Information supplied: Begin

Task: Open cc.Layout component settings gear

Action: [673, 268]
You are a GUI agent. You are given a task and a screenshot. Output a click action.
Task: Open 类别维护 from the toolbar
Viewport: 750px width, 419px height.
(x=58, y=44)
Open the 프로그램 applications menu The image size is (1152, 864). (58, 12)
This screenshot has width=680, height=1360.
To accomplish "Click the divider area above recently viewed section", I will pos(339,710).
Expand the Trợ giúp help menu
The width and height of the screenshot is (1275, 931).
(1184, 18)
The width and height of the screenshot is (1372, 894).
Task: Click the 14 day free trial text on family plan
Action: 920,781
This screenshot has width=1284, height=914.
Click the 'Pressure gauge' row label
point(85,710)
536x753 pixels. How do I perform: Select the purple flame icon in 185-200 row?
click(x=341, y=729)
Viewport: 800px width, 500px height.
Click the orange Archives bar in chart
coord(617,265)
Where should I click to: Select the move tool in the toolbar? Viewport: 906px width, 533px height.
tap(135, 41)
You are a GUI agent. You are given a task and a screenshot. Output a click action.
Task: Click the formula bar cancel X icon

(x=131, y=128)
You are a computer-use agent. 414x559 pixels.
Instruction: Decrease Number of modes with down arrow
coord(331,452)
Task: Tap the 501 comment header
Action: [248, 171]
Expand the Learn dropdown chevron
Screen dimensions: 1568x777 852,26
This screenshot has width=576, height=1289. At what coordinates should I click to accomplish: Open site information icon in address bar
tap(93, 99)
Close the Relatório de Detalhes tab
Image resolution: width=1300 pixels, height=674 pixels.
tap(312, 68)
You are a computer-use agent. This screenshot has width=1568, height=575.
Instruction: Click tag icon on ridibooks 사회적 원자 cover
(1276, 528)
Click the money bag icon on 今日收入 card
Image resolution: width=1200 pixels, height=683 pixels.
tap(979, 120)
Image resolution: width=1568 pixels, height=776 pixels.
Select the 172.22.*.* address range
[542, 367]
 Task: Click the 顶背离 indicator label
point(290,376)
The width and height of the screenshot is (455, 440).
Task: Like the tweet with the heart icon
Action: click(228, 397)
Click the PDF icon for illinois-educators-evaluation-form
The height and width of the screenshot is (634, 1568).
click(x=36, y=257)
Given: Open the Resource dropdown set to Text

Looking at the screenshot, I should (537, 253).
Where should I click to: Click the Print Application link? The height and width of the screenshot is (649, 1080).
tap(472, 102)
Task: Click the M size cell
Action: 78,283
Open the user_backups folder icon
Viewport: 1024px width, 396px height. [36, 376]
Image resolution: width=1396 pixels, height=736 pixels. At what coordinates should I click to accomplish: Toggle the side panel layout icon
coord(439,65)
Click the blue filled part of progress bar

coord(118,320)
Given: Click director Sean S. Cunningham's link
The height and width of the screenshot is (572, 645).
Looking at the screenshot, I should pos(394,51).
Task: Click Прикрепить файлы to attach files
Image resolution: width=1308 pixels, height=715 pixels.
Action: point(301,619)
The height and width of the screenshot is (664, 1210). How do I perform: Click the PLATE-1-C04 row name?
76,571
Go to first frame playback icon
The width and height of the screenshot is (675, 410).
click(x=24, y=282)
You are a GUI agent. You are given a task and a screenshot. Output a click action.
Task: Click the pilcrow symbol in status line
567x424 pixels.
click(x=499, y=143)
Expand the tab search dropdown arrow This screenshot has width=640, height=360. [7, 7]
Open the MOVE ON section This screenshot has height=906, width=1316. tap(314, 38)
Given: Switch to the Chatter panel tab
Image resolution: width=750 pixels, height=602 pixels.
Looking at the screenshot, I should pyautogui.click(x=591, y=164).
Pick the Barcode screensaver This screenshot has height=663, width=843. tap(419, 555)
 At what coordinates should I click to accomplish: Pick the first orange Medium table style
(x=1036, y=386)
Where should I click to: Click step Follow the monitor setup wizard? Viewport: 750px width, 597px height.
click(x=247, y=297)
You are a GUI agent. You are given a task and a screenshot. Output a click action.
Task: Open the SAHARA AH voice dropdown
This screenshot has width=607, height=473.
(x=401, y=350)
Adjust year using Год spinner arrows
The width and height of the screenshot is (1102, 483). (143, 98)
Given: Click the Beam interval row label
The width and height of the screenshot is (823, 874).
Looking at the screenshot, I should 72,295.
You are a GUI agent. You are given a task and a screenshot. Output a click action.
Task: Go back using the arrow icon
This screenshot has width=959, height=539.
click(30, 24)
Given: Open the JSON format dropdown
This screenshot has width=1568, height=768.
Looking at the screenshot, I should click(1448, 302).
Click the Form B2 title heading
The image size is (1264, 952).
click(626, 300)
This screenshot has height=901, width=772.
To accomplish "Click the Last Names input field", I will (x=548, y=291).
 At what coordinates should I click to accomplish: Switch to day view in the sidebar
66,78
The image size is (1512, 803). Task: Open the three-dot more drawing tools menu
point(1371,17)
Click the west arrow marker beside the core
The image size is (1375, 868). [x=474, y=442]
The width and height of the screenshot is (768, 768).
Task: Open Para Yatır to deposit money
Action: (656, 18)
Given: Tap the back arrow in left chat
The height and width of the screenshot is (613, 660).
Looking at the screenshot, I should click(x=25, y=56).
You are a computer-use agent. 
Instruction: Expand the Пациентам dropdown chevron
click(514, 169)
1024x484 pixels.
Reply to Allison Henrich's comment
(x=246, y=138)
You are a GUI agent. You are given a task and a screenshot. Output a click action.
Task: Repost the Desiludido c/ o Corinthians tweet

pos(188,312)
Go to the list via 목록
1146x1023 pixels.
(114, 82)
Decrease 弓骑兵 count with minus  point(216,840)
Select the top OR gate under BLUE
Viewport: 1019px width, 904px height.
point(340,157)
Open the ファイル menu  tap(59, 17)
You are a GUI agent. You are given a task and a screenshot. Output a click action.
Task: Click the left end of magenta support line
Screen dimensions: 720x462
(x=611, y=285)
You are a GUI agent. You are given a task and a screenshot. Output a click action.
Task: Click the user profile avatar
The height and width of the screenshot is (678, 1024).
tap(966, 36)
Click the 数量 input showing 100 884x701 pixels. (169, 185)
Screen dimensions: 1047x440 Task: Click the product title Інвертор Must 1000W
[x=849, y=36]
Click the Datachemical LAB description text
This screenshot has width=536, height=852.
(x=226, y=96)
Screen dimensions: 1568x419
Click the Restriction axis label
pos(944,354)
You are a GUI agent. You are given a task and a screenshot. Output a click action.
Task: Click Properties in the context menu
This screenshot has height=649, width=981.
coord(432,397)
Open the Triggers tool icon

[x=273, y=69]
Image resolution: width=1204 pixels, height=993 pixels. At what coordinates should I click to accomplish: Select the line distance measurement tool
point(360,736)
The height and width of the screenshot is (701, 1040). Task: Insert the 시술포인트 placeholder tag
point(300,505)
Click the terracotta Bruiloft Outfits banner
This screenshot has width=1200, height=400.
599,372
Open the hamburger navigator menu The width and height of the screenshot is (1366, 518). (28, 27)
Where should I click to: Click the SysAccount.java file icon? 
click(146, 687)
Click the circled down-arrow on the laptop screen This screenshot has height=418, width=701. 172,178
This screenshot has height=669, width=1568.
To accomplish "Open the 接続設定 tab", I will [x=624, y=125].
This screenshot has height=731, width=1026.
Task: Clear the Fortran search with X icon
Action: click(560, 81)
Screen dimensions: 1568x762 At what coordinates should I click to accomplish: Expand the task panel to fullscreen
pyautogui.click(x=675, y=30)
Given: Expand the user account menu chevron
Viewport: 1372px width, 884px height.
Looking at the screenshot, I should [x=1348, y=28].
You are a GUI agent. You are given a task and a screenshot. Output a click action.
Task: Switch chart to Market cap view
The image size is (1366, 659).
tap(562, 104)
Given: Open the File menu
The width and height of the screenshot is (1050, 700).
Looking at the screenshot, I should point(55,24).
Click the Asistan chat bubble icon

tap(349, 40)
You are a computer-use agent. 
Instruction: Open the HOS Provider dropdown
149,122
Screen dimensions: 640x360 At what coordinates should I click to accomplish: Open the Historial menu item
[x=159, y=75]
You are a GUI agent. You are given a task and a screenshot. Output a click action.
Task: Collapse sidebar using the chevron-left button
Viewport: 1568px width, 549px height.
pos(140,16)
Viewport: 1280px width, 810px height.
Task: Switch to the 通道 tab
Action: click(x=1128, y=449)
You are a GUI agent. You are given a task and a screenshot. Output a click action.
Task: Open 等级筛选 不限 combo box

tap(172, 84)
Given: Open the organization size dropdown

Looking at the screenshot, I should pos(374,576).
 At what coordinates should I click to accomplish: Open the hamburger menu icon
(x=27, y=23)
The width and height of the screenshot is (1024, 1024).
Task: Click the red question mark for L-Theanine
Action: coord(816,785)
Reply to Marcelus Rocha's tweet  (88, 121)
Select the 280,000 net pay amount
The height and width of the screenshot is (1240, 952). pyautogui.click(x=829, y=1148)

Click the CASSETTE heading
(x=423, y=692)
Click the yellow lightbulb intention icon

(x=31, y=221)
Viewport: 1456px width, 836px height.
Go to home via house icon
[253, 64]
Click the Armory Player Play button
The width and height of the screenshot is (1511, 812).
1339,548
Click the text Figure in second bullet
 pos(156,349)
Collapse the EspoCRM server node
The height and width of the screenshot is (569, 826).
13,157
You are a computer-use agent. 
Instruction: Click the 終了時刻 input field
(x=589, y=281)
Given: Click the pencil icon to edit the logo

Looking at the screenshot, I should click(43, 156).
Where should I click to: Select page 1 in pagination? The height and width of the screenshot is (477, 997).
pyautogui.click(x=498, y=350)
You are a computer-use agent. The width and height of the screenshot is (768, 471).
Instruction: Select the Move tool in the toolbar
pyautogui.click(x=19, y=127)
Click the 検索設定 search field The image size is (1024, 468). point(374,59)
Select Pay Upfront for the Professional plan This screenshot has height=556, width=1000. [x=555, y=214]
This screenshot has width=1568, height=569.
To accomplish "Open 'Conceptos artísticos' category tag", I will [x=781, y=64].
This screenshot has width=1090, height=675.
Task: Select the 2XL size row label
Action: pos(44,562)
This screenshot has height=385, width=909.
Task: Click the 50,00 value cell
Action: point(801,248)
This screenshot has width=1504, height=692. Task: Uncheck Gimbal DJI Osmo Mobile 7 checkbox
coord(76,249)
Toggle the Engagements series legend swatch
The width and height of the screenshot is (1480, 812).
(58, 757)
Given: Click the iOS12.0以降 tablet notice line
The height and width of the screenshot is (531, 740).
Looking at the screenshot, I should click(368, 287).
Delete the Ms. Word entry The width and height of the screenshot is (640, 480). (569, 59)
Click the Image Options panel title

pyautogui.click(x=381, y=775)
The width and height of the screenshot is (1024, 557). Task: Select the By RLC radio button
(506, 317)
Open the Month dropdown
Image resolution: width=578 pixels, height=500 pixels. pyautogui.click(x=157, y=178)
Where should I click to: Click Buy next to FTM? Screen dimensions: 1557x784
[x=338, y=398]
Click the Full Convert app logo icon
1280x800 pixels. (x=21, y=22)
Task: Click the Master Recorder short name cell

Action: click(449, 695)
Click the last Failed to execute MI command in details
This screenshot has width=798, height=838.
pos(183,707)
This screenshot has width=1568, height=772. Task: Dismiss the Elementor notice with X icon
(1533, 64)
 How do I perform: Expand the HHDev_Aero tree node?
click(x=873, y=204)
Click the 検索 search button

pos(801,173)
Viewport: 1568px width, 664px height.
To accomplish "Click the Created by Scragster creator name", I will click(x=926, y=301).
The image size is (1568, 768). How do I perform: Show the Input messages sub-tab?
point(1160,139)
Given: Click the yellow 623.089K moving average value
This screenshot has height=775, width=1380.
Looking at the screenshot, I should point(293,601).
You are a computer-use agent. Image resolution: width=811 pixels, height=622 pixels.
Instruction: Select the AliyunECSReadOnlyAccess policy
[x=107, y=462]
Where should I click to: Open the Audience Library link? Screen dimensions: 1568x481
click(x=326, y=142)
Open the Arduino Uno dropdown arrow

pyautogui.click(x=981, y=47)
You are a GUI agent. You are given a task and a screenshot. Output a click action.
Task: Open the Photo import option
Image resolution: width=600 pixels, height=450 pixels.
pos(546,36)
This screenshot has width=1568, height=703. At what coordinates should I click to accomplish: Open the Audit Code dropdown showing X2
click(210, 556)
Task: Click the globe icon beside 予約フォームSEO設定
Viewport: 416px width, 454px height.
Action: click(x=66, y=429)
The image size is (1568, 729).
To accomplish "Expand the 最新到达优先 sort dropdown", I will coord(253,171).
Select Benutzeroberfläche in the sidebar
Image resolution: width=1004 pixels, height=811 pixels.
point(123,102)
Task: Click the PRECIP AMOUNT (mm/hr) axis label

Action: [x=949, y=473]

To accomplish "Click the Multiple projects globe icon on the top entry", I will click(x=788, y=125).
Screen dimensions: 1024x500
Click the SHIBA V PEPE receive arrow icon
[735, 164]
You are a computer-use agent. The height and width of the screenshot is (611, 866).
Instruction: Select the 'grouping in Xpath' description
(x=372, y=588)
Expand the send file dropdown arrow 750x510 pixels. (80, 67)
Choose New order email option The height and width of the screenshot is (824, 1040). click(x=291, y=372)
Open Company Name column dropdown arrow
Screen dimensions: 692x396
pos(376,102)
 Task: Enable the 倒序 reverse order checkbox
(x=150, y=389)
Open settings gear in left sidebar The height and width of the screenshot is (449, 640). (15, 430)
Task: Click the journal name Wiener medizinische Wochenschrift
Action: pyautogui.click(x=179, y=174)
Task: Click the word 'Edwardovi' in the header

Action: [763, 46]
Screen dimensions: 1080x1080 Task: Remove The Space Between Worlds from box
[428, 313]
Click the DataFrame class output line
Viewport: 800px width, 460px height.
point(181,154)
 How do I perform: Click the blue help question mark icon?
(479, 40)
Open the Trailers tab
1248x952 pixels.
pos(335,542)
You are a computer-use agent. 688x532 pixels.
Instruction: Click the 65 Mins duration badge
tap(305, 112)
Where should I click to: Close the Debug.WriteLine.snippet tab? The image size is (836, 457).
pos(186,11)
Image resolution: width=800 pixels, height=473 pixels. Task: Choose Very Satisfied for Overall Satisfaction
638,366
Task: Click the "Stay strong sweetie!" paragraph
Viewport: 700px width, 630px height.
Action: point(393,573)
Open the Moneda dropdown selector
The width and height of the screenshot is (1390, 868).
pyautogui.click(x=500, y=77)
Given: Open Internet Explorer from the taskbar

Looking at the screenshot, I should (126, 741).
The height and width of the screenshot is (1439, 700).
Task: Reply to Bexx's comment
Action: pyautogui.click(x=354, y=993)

Information supplied: End

§ **Work task**:
Each line from the first line of the entries up to and including the line containing "Expand the Trợ giúp help menu" should be transcribed exactly, with all other lines left out.

§ **Reply to the exercise**:
Task: Open cc.Layout component settings gear

Action: [673, 268]
You are a GUI agent. You are given a task and a screenshot. Output a click action.
Task: Open 类别维护 from the toolbar
Viewport: 750px width, 419px height.
(x=58, y=44)
Open the 프로그램 applications menu The image size is (1152, 864). (58, 12)
This screenshot has width=680, height=1360.
To accomplish "Click the divider area above recently viewed section", I will pos(339,710).
Expand the Trợ giúp help menu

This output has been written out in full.